Kent Monkman's World Premier performance at Denver Art Museum will Examine Gender Roles and Cultural Oppression

Challenging art historical depictions of native peoples, Canadian artist Kent Monkman will transform into his drag-queen alter ego “Miss Chief” for the debut of a new performance art-piece at the Denver Art Museum.

Monkman’s performance draws on the artist’s Cree ancestry to illuminate the Native art communities’ celebration of the two-spirit identity in individuals with both male and female gender roles. Referencing Thomas Eakins The Gross Clinic (1875) and The Agnew Clinic (1889), Miss Chief will perform an operation on a sculpture that takes audiences through an abridged rendition of art history, peeling back the layers to expose the primary source of the Western art canon, an idealized version of the male body. 

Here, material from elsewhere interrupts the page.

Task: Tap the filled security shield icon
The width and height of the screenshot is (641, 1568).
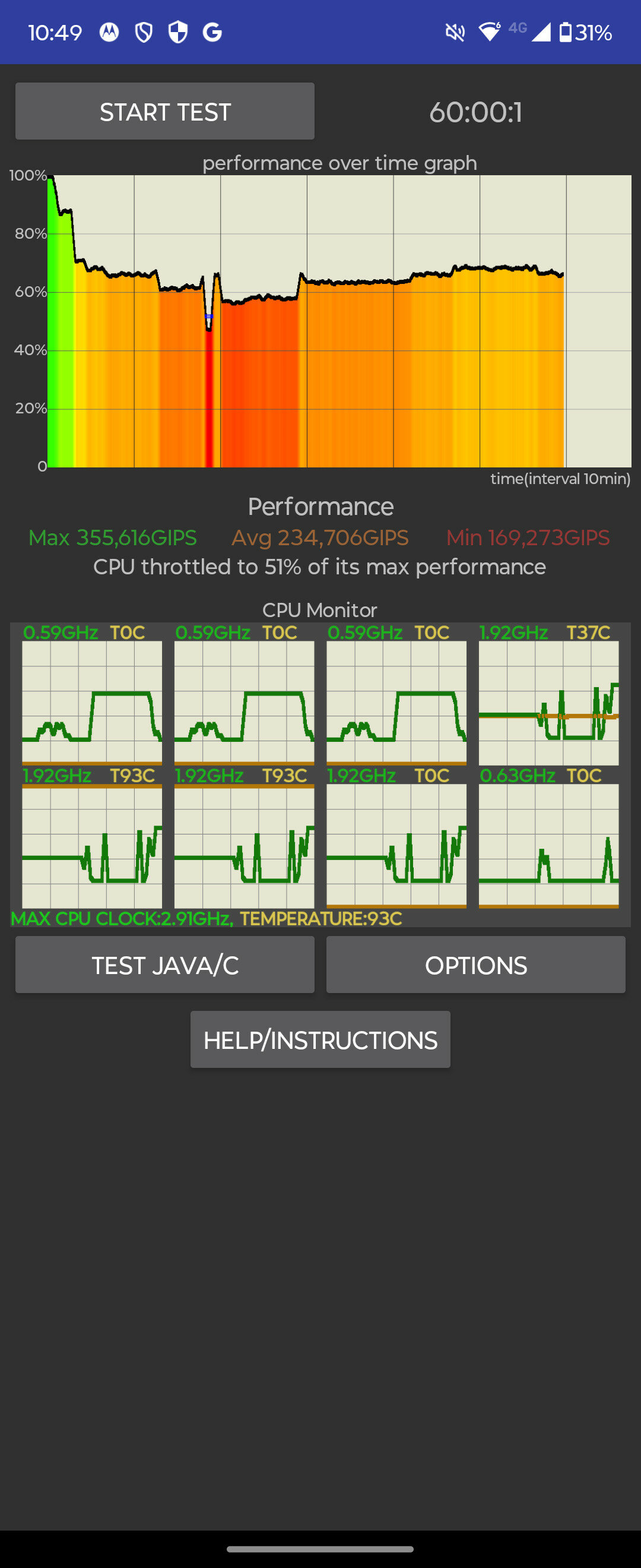Action: 177,32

Seeking to alter historical perceptions on issues such as cultural oppression, representation, gender, and sexuality, the performance will be accompanied by two recent paintings by the artist on view in DAM’s modern and contemporary art galleries: History is Painted by the Victors (2013) and Lot’s Wife (2012). Monkman’s presentation advances DAM’s institutional focus on Native American art, further enabling visitors to draw connections between contemporary issues facing the community and the Museum’s signature collection on display in the recently remodeled American Indian Art galleries.  

The performance is held in conjunction with the 2013 Native American Art Studies Association (NAASA) conference, which is hosted by DAM and will bring together hundreds of scholars, museum professionals, and artists interested in the study of American Indian art.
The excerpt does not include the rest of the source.